Yesterday, InterVarsity Christian Fellowship became the latest target in a proxy war over human sexuality. An article posted at TIME with the headline, Top Evangelical College Group to Dismiss Employees Who Support Gay Marriage, brought national attention to InterVarsity’s effort to maintain the biblical and theological integrity of its organization. Simply put, InterVarsity is now the subject of attention and outrage for expecting its employees to abide by orthodox, biblical teachings on human sexuality and anthropology that have stood uncontested throughout the history of the global church.
There is nothing scandalous about this decision. InterVarsity is a distinctly Christian organization. InterVarsity exists “to establish and advance…witnessing communities of students and faculty who follow Jesus as Savior and Lord: growing in love for God, God's Word, God's people of every ethnicity and culture and God's purposes in the world.” And this action is nothing more than an intentional effort to maintain fidelity to the teaching of God’s Word in a time when basic tenets of Christian anthropology are now prejudicially heralded as bigoted or harmful.

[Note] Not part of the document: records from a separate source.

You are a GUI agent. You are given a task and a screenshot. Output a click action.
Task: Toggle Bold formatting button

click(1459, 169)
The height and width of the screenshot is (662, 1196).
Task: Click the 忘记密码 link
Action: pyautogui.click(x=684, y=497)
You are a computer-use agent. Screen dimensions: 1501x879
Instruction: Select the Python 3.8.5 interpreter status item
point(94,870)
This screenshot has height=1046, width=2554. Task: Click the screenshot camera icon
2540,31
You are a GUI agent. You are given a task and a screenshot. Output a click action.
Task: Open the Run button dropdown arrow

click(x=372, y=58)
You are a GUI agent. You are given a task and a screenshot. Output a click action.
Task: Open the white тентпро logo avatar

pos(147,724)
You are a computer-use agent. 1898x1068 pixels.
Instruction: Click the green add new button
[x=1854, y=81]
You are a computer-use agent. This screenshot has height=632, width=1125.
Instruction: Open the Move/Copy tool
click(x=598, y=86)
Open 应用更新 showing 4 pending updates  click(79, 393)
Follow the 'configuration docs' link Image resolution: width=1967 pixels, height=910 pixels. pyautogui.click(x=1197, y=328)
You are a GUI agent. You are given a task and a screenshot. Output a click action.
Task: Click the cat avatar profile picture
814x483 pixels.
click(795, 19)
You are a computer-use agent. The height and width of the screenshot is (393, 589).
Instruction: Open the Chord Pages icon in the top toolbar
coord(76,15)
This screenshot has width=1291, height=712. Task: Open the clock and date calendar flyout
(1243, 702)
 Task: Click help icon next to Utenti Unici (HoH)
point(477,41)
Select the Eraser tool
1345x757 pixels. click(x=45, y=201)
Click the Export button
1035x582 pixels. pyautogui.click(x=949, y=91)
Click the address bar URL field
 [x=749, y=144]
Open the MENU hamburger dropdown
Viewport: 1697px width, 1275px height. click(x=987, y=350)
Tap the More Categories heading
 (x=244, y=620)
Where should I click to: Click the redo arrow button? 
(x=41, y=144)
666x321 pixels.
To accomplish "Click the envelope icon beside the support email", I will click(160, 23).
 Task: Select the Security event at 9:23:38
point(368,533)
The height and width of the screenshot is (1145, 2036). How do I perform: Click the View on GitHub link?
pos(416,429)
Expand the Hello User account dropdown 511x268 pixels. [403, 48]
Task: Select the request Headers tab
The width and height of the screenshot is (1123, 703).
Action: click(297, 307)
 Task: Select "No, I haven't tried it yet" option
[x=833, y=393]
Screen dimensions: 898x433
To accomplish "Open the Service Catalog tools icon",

Some are criticizing the organization’s decision to move forward with “a process for ‘involuntary terminations’ for any staffer who comes forward to disagree with its positions on human sexuality,” as imprudent or extreme. But it is critical to note that this step is actually the result of a “four-year internal review on what the Bible teaches about human sexuality.” Even in announcing the decision to dismiss employees unable to affirm the organization’s position on these matters, InterVarsity has offered those who are subject to involuntary termination a two-week period of paid notice and “offered to cover outplacement service costs for one month after employment ends to help dismissed staff with their résumés and job-search strategies.”
If anything, InterVarsity is to be commended for the faithfulness and wisdom displayed by its leadership in addressing this issue with compassion and sensitivity. No one rejoices when employment and livelihoods are in jeopardy. But the essence and theological integrity of a Christian institution demands obedience to Scripture. Not only did it carefully consider the relevant questions concerning human sexuality over a period of four years, but at the conclusion of this period, it produced a carefully articulated “20-page internal position paper on human sexuality in March 2015, and then gave staff 18 months to study it and participate in a nine-part study exploring its conclusions.” This is a model of biblical wisdom and discernment.
There is no witch hunt; and there is no hypocrisy on InterVarsity’s part as others allege. InterVarsity’s actions bring clarity and foundation to an arena of debate that promises to tear many institutions apart. Furthermore, as the Supreme Court upheld in its Hosanna-Tabor ruling, religious institutions are within their constitutional right to determine the conditions of employment when predicated on confessional beliefs. Lest first principles be overlooked amidst the emotion and fervor, basic rights of association are at stake in InterVarsity’s decision.
But for many people, there is only one concern. The conclusions reached by InterVarsity are unacceptable. They defy the modern spirit of tolerance and inclusion; and so Christian orthodoxy must be subjugated to the orthodoxy and dictatorship of tolerance, a tolerance that goes in only one direction. Unfortunately, the only manner in which an organization as large and influential as InterVarsity—boasting more than 1,000 chapters on 667 college campuses around the country with upwards of 41,000 students and 1,300 staff members—might escape such public ridicule would be capitulation. Dissenters and revisionists of biblical orthodoxy would accept nothing less than total surrender.
Expect more of these episodes in the future. The culture will not countenance any middle ground. In the case of human sexuality, every organization will be beckoned to choose whom it will serve.
Surely, this was a difficult and challenging move for InterVarsity, a step they certainly undertook with heavy hearts. Even so, we commend InterVarsity for its faithfulness. May God bless InterVarsity for its courage and resolve, a resolve that will cost them dearly in a secularizing culture, but a resolve that honors Christ nonetheless.